Matthieu [in The Age of Reason] wants to justify his actions and base them on good reasons, or at least on some overwhelming desire; but by interrogating his motives, by trying to establish whether they are compelling, he distances himself from them.
This exposes the extent to which how [for some of us] the more you attempt to think through a situation looking for reason and motive and meaning, the more you actually come to things like dasein, conflicting goods and political economy.
The part about "overwhelming desire" seems more in sync with the libido, with instinct, with those deep down inside drives the human brain is notorious for. Just go where they take you, right? Why? Because as soon as you stop to think it all through rationally, to "analyze" it all "philosophically", the more likely you are to end up in the hole that "I" am in all busted up like Humpty Dumpty.
The process of examining his motives shows they have no binding power over his future: the search for obligations leads him to freedom because it uncovers the fact that alternative courses of action are also viable. However costly it seems, the price of being conscious of an identity is a corresponding liberation from that identity, with an ever-present responsibility for continuing or denying that identity. We experience this responsibility through anguish.
All I can say here is that this is more or less what happened to me the more I became immersed in existentialism, deconstruction and semiotics. I began to see how my own objectivist frame of mind was largely just a world of words brought together either by God or political ideology.
And, now, as a moral nihilist, that anguish pops up whenever I am confronted with conflicting goods embedded in this:
If I am always of the opinion that 1] my own values are rooted in dasein and 2] that there are no objective values "I" can reach, then every time I make one particular moral/political leap, I am admitting that I might have gone in the other direction...or that I might just as well have gone in the other direction. Then "I" begins to fracture and fragment to the point there is nothing able to actually keep it all together. At least not with respect to choosing sides morally and politically.
"I" am no longer able to think myself up out of it.
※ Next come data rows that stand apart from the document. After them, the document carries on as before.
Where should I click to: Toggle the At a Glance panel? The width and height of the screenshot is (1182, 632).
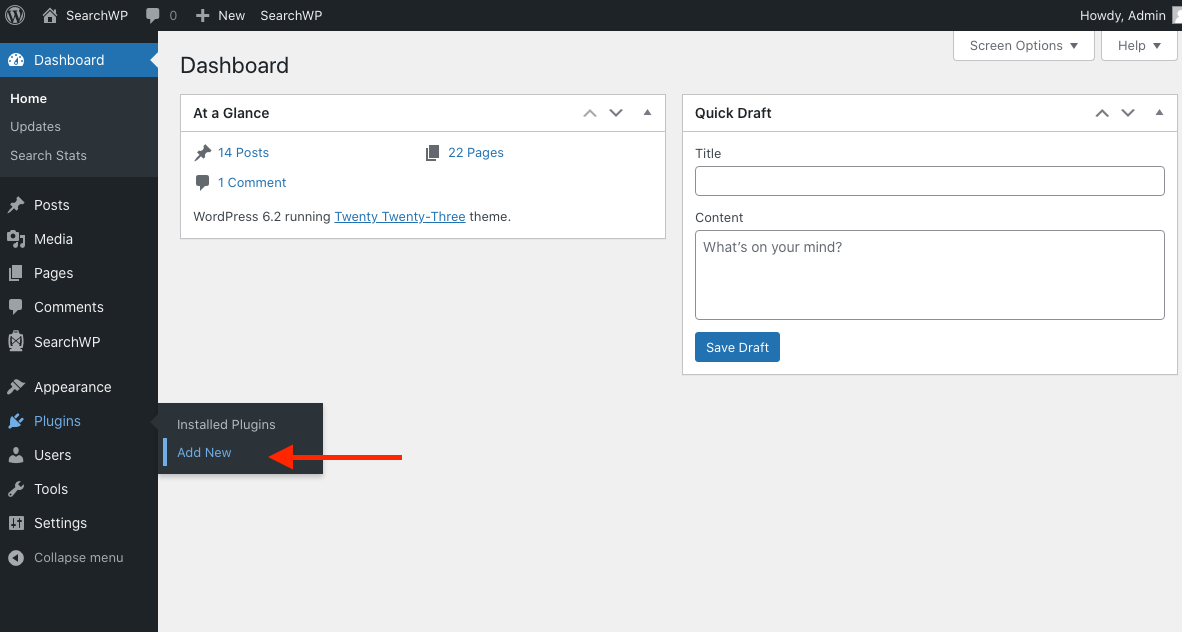[647, 113]
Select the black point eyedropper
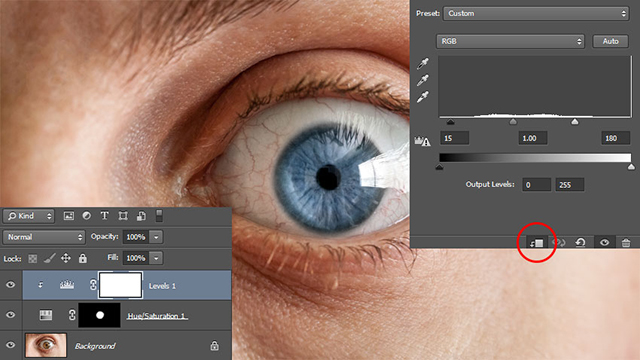 pyautogui.click(x=423, y=64)
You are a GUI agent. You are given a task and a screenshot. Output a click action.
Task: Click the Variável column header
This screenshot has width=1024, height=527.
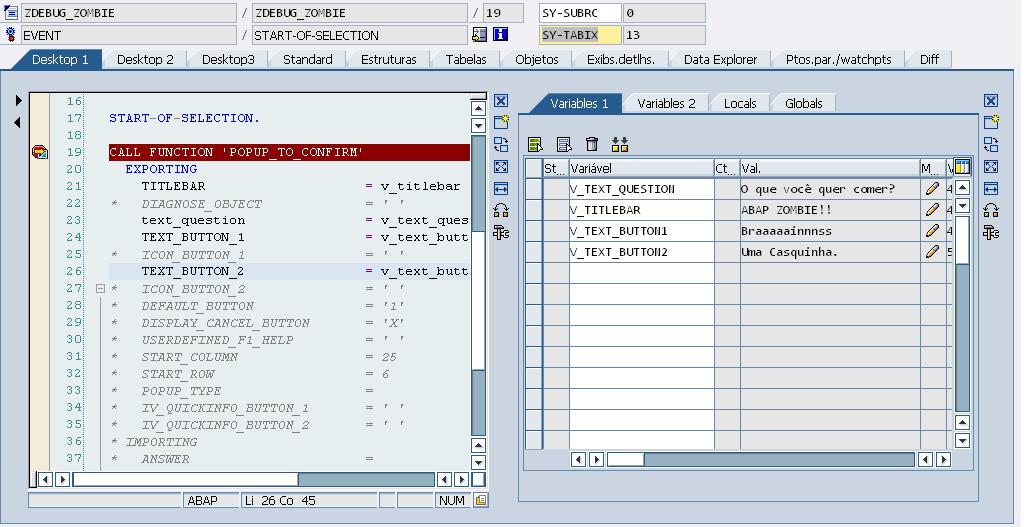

This is not just a point about the fact that our identities change, since anguish does not come about when a past identity is forgotten and a new one adopted. Rather, anguish is a sign that human beings are ‘separated from themselves’, from the identities that constitute who they are now. We can review the present and not just the past, and we have a continual responsibility to recreate our identities through our choices.
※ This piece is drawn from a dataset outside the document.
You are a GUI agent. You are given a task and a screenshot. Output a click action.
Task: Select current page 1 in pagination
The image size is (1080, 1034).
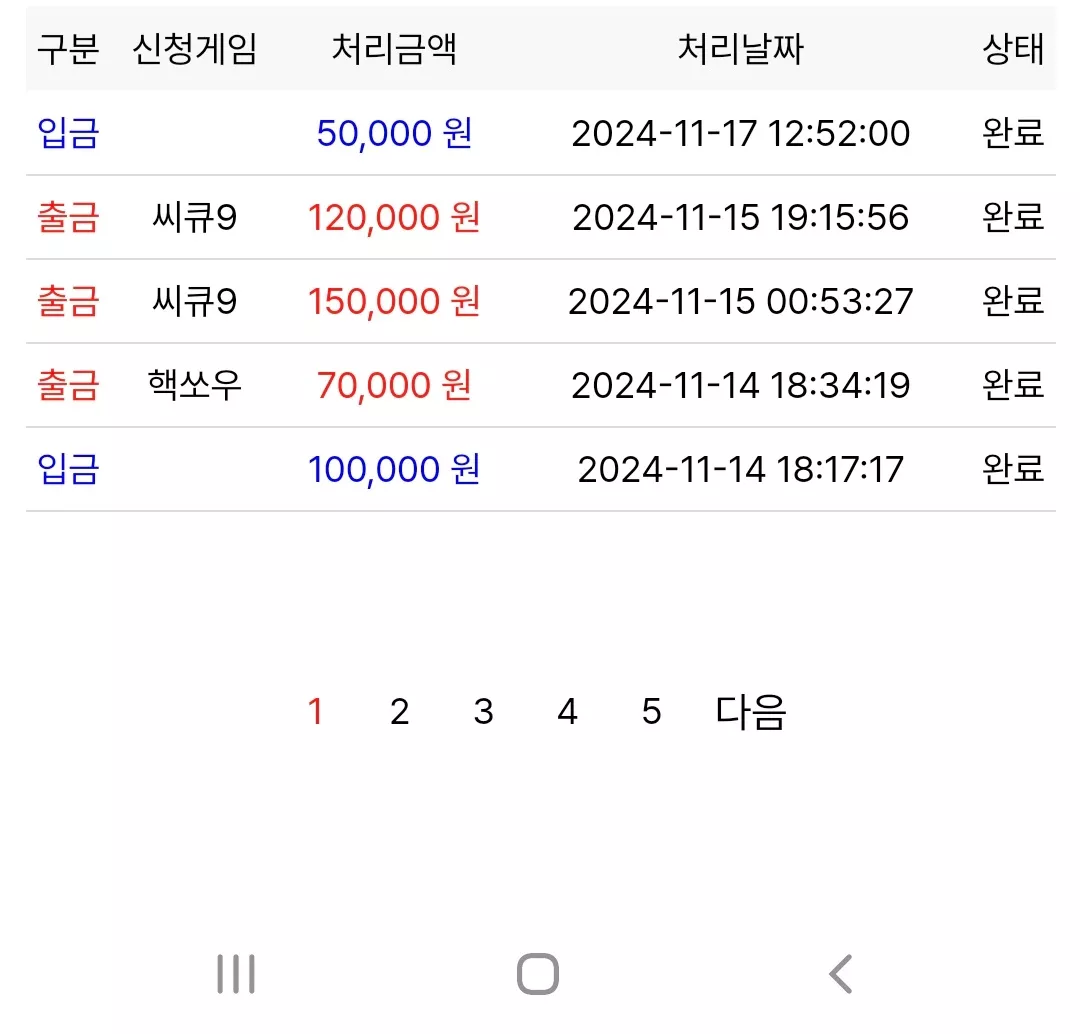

You either come to embody this frame of mind or you don't. For me, it's not so much bearing the responsibility of recreating my identity "authentically", but of recognizing how many variables here are either beyond my comprehension or beyond my control. And that no set of behaviors is necessarily either more or less authentic. The "nausea" is derived from the manner in which I construe "I" as the fractured and fragmented embodiment of dasein.